In Silico Prediction of Endocrine Disrupting Chemicals Using Single-Label and Multilabel Models

Download (2.28 MB)
journal contribution
posted on 2019-02-26, 00:00 authored by Lixia Sun, Hongbin Yang, Yingchun Cai, Weihua Li, Guixia Liu, Yun Tang
Endocrine disruption (ED) has become a serious public health issue and also poses a significant threat to the ecosystem. Due to complex mechanisms of ED, traditional in silico models focusing on only one mechanism are insufficient for detection of endocrine disrupting chemicals (EDCs), let alone offering an overview of possible action mechanisms for a known EDC. To remove these limitations, in this study both single-label and multilabel models were constructed across six ED targets, namely, AR (androgen receptor), ER (estrogen receptor alpha), TR (thyroid receptor), GR (glucocorticoid receptor), PPARg (peroxisome proliferator-activated receptor gamma), and aromatase. Two machine learning methods were used to build the single-label models, with multiple random under-sampling combining voting classification to overcome the challenge of data imbalance.

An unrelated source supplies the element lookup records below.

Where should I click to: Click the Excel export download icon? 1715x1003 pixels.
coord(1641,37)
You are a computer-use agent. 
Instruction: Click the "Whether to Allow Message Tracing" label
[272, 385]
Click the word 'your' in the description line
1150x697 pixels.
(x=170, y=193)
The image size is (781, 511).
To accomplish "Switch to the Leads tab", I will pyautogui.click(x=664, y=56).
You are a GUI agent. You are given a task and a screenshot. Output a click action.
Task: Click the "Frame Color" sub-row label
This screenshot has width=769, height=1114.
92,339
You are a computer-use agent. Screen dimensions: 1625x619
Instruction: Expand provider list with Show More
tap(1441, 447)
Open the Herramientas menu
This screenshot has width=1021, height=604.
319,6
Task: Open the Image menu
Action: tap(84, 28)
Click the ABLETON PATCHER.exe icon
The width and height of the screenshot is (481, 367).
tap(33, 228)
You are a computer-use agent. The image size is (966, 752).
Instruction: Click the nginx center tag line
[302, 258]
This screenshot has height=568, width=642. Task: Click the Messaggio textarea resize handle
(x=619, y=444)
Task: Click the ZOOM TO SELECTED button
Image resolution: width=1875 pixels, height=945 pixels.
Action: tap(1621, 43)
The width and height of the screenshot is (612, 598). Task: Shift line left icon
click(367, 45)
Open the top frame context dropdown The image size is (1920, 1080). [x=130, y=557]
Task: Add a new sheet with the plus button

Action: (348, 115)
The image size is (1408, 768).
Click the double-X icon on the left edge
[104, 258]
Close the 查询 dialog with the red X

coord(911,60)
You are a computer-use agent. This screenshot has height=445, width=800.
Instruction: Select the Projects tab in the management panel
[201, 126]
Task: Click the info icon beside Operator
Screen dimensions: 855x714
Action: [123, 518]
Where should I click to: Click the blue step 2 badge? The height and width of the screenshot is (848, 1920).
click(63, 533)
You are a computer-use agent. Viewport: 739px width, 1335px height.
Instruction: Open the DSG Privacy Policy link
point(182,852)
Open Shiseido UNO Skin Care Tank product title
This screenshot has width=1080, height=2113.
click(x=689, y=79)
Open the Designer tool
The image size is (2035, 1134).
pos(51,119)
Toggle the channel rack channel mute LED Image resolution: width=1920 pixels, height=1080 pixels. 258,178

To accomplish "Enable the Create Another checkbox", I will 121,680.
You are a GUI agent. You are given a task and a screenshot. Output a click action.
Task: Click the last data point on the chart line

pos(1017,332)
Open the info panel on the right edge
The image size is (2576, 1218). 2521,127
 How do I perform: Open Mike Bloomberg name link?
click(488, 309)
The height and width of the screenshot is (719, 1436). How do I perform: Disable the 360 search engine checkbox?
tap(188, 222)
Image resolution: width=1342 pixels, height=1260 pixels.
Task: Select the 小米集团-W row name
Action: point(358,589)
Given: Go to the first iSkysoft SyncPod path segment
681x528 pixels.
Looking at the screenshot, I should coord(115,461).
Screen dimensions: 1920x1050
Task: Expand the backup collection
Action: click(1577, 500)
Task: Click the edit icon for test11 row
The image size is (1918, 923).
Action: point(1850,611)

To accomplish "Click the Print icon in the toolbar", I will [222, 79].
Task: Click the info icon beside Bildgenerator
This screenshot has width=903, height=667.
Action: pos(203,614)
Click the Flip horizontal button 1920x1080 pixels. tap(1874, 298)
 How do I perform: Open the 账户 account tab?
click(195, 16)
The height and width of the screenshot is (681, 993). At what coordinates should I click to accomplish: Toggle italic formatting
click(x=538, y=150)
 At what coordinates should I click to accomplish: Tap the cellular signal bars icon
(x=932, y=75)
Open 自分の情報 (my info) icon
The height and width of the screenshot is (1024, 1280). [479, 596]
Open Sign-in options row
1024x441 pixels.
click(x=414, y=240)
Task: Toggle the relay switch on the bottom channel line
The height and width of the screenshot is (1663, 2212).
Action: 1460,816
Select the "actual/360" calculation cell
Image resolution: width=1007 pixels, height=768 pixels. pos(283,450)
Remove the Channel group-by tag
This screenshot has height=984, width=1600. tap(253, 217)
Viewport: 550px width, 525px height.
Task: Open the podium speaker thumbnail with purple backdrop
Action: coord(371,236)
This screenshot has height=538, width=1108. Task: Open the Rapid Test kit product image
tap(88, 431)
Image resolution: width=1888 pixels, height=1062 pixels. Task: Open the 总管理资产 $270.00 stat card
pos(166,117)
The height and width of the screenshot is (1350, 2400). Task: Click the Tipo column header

Four methods were explored to construct the multilabel models that can predict the interaction of one EDC against multiple targets simultaneously. The single-label models of all the six targets have achieved reasonable performance with balanced accuracy (BA) values from 0.742 to 0.816. Each top single-label model was then joined to predict the multilabel test set with BA values from 0.586 to 0.711. The multilabel models could offer a significant boost over the single-label baselines with BA values for the multilabel test set from 0.659 to 0.832. Therefore, we concluded that single-label models could be employed for identification of potential EDCs, while multilabel ones are preferable for prediction of possible mechanisms of known EDCs.